VideoSD [15] contains 10 low-resolution video sequences under the natural scene.
Segtrack-v2 [16] is another benchmark dataset widely used for video object segmentation. There are 1,066 video frames in total, and each frame also has pixel-level annotation. The main challenges are drastic appearance deformation, uneven lighting, complex motion states, and occlusion.
We use the three general standard metrics proposed in [14], namely the region similarity J, the contour accuracy F and the temporal stability T.
4.2 Effectiveness of the proposed method
We first study the effectiveness of the Motion-cues Refine Module (MRM) and the rationality of the introduction of bidirectional optical flows. The results are shown in Table 1. When only using the single-direction optical flow (without MRM), we observe a significant performance drop (mean J: 70.5→56.9, mean F: 61.8→50.4 in DAVIS-2016), and the mean T evaluation index increased by 46.7%. That clearly shows the effectiveness of our Motion-cues Refine Module (MRM), which can fully leverage the motion cues of the foreground object in video sequences.

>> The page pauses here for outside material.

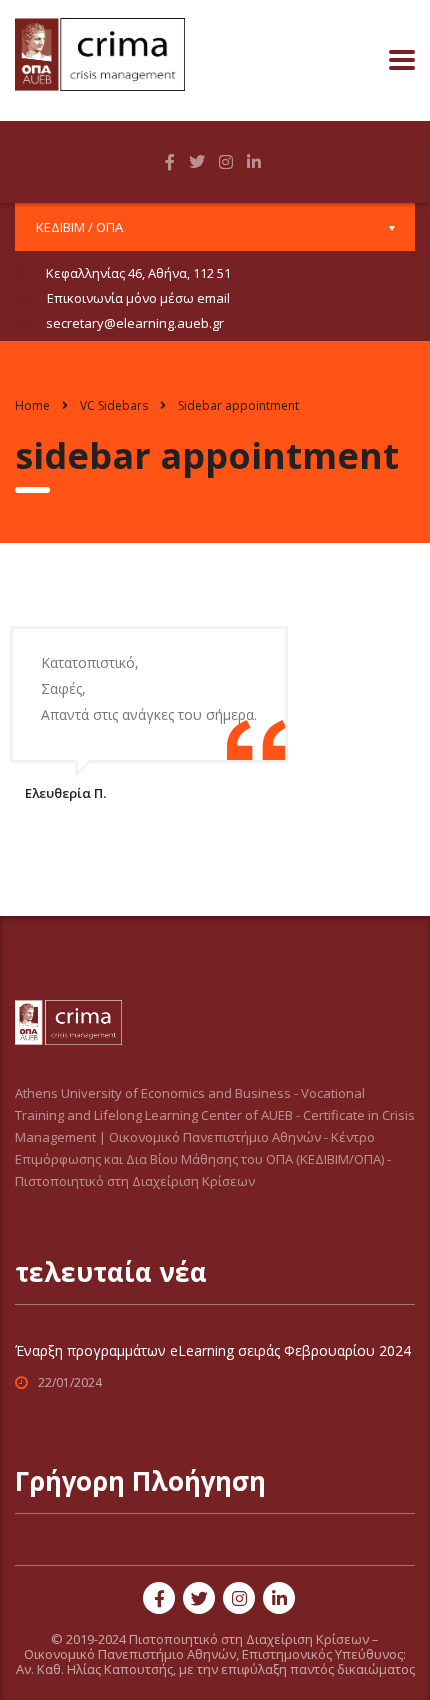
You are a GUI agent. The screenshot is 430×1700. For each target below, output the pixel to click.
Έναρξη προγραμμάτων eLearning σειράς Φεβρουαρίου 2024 (213, 1350)
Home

Table 1. Comparative study of single-direction optical flow and bidirectional optical flow
Next, we conduct the ablation study on the DAVIS-2016 dataset to verify the effectiveness of the proposed network architecture and key modules. We adopt the model like U-Net [47] as the baseline model which concatenates high-level features after up-sampling and low-level features directly.

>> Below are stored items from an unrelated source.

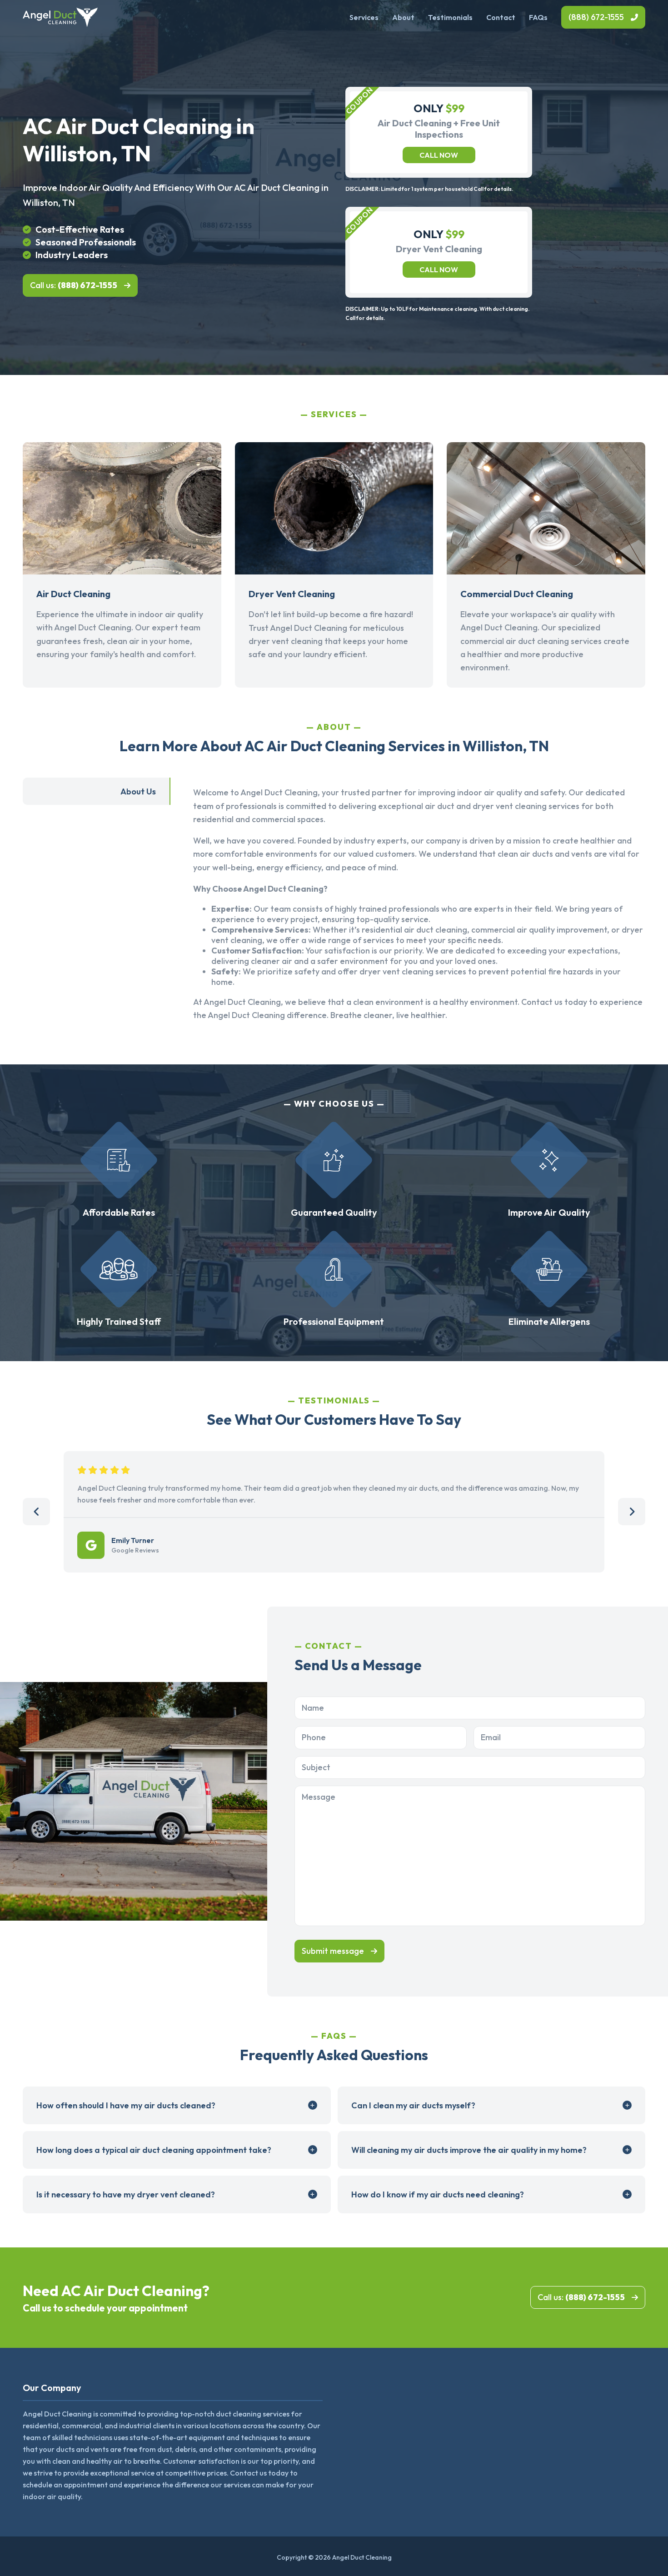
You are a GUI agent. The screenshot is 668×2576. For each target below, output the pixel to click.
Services (364, 17)
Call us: (73, 285)
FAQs (538, 17)
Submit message (333, 1951)
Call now (438, 155)
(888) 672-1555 (596, 17)
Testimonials (450, 17)
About (403, 17)
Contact (500, 17)
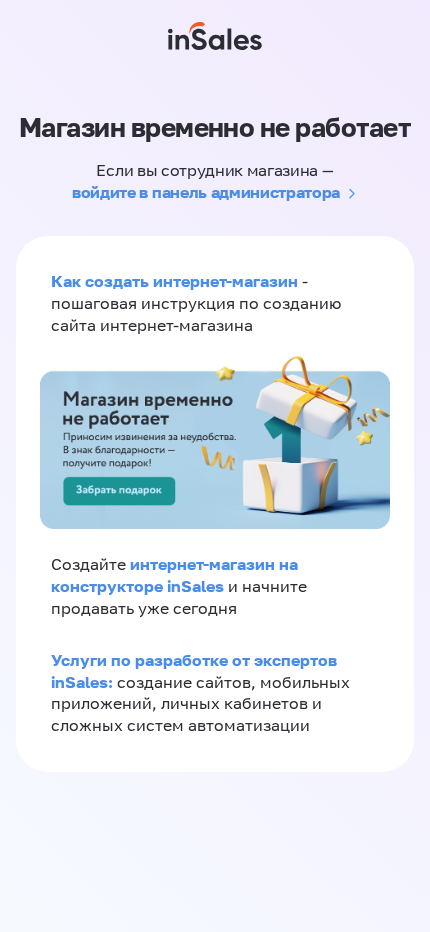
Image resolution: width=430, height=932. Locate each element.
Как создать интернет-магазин (174, 281)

As shown in Table 2, the MRM significantly improved the baseline model, and the J mean value has increased from 67.7% to 70.3%. The third model (Baseline+A), which uses the appearance alone, only use the main loss which is calculated by the cross entropy between the output of fusion module in the appearance stream and the ground-truth label. As it has no motion stream, so no auxiliary loss could be used. The fourth (Baseline+A+S) and the fifth model (Baseline+A+B (DC-Net)) are all composed of appearance stream and motion stream, the difference between these two models is that the former uses single-direction optical flow while the later one uses bidirectional optical flow. Both of them are jointly trained by the main loss and the auxiliary loss. It can be seen that from both models with joint loss (the fourth and the fifth model) are better than the model only use main loss (the third model), and the J Mean increased from 74.1% to 76.8%,79.6% respectively, which prove the effectiveness of the joint loss and validate the proposed co-enhance strategy. Thus, we attribute this to the well-designed dual-stream co-enhanced network, which includes effective feature aggregation modules and full utilization of bidirectional motion cues.

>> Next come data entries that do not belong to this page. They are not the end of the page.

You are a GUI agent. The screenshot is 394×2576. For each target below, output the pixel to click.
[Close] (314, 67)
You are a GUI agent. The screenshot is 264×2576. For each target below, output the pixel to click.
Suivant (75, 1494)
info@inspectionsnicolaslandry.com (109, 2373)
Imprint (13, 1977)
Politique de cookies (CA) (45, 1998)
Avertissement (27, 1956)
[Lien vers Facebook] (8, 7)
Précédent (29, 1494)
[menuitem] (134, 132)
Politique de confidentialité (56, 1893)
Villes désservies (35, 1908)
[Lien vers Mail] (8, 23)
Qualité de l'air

Table 2. Ablation study on Davis-2016. (B: Motion stream with bidirectional optical flow; A: Appearance features enhancement operations (CAM, MFAM); S: Motion stream with single-direction optical flow)
4.3 Comparative experiments on DAVIS-2016
We compare our network DC-Net with some SOTA methods on DAVIS-2016 dataset, including ARP [25], FST [22], MSG [20], KEY [26], FSEG [10], LMP [9], PDB [31], UOVOS [13], LVO [11], MotAdapt [34], LSMO [12], EPO [33].
As shown in Table 3, we can see that DC-Net is superior to most methods on DAVIS-2016 benchmark. Compared with the best method EPO [33], although the relevant indicators of our J mean are slightly lower, our F mean is higher than that of EPO, with an increase of 1.4%.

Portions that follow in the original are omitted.